Excerpts from a story published March 3, 2009, in the SouthtownStar newspaper on page A3, and audio recorded on March 2, 2009 at the Oak Lawn station on 95th Street.

Pelican

Poynter orders form last week’s class: Go find a scene. Write it up. See what you bring back. Don’t spend forever on it, just write:

High in Florida’s azure over the basin on this summer afternoon, there are few cirrus interruptions.

Jets sail to their destinations half a mile up. Propeller planes buzz gently across the sky, mapping a line out to the bay past the glassy surface below.

The tallest sailboat barely bobbles where she’s tethered to the docks. Her sleek fiberglass gleams white. Her chrome rails glide around her hull. She’s in from Tampa. They call her Patience.

A splashy mess wrecks a fine silence.

Someone falling off the edge? The dumping of a corpse? Does anyone need help?

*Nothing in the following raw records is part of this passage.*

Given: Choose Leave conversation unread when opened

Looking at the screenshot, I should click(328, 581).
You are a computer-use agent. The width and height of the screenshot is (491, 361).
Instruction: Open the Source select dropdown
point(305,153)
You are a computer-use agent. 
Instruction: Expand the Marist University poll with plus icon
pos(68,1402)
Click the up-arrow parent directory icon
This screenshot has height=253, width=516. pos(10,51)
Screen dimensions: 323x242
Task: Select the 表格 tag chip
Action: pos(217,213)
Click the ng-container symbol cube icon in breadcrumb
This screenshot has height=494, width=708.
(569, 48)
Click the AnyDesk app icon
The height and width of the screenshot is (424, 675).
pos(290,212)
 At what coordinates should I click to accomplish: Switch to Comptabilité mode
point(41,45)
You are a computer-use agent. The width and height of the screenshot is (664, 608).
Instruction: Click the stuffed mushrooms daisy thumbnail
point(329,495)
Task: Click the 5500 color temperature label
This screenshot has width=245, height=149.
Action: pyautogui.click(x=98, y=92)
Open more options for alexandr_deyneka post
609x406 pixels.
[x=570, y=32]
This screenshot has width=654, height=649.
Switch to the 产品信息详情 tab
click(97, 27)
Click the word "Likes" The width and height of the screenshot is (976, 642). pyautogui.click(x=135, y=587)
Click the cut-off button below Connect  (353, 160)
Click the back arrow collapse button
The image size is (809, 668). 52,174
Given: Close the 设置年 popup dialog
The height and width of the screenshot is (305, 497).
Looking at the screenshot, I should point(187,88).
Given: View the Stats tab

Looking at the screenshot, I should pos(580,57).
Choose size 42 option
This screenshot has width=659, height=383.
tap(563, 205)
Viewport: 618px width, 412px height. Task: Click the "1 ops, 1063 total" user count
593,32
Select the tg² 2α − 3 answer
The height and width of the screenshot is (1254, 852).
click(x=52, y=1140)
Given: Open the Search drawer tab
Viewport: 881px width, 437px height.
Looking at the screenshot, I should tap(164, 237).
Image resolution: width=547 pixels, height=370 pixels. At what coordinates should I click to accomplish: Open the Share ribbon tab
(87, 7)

He falls alright, this muddy pelican. He crashes hard through the line separating his sky from his sea.

He falls like a drunk, late in the afternoon, thrashed as if seized. His fingered wings splay.

Around him, as he flails, the water froths.

I saw a pelican once before in pictures my Pop sent from his house in North Port. And I saw other local birds my grandfather the snowbird knew would amuse us.

He loved Florida. He napped topless in the sun. When he awoke, he swilled a cheap brewski, or three.

Then as he was trimming a neighbor’s tree, his able brown body gave out.

We flew, in the months after his stroke, to see him in a Tampa rehab. We found his beer belly deflated, his words garbled.

His leathered brown skin faded into the pallor of someone else’s grandfather.

Hi Pop! It’s me! I’m so glad you’re ok!

He smiled with the left of his face.

He needed a haircut, a shave. The nurses only bathed him. My brother wielded electric clippers, then attacked Pop’s toenails.

Between the rehab and his junk-filled house, my mother drove his minivan, the Dodge that still smelled like Pop’s bitey little dog and stale coffee. She chose the Sunshine Skyway Bridge over inland routes.

My sister swapped turns with me in the front seat.

In the back, I fought a gut sickened, I told myself, by the ride.

Out the wide side window leggy herons poked along the shoreline.

Then a big guy with a brown back, a beak bumpy underneath bumbled by. More of them floated a minute on the air. Shed any grace. Crash bombed toward the surf and pulled up at the last minute, sometimes pulled up too late.

One gulped down something that struggled in its mouth.

I craned my neck to confirm: Birds of the absurd! Florida birds! Pelicans!

Pelicans.

My pelican in the basin uprights himself on the water. Jams his pocketed beak under his wing. Roots around a while.

He flaps up to a pile to preen some more. He rolls his head around, stretching out a stumpy neck. He jiggles the flab of his famed pouch from side to side, as a pooch pants, to cool himself.

Baking in the late afternoon, he falls asleep.